Malaysian replanting and new plantations aim at controlling rubber supply
ERJ staff report (BC)
Kuching, Malaysia – The Malaysian Plantation Industries and Commodities Ministry aims to replant 37,282 hectares of rubber and open 13,000 hectares of new rubber plantations in the country during 2013, this year, the Dewan Negara [Malaysian Senate] was told on 23 July by Deputy Plantation Industries and Commodities Minister Datuk Kasnon,according to The Borneo Post.
She said the programme, aimed at controlling global natural rubber supply, is being implemented in collaboration with two other major rubber-producing countries in Asean, namely Thailand and Indonesia.
“Last year, the programme saw the replanting 36,470 hectares of rubber and the opening of 12,802 hectares of new plantations,” she is reported as saying in reply to a question from Senator Datuk Boon Som Inong.
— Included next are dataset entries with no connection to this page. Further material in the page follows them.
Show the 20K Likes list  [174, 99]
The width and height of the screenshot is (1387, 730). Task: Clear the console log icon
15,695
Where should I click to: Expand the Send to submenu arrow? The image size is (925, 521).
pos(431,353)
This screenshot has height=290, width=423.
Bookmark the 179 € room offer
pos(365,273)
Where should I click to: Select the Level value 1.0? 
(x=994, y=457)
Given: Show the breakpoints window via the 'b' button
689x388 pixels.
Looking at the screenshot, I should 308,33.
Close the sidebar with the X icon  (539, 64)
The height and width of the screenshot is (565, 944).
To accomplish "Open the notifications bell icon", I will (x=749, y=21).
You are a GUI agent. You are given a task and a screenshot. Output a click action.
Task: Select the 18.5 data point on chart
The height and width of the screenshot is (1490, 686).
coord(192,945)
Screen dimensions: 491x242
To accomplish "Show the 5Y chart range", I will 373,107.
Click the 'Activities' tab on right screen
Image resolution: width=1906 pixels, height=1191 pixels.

The senator had wanted to know the latest rubber prices; the cause of the fall in rubber prices; the mechanism to stabilise the prices and whether Asean could determine the prices of rubber in accordance with its position as the world’s leading producer of the commodity.
Kasnon is reported as saying that though Asean member nations could not determine the prices of rubber as there was no pact among them on the matter, Malaysia, Thailand and Indonesia had established collaboration under the International Tripartite Rubber Council (ITRC) to stabilise rubber prices.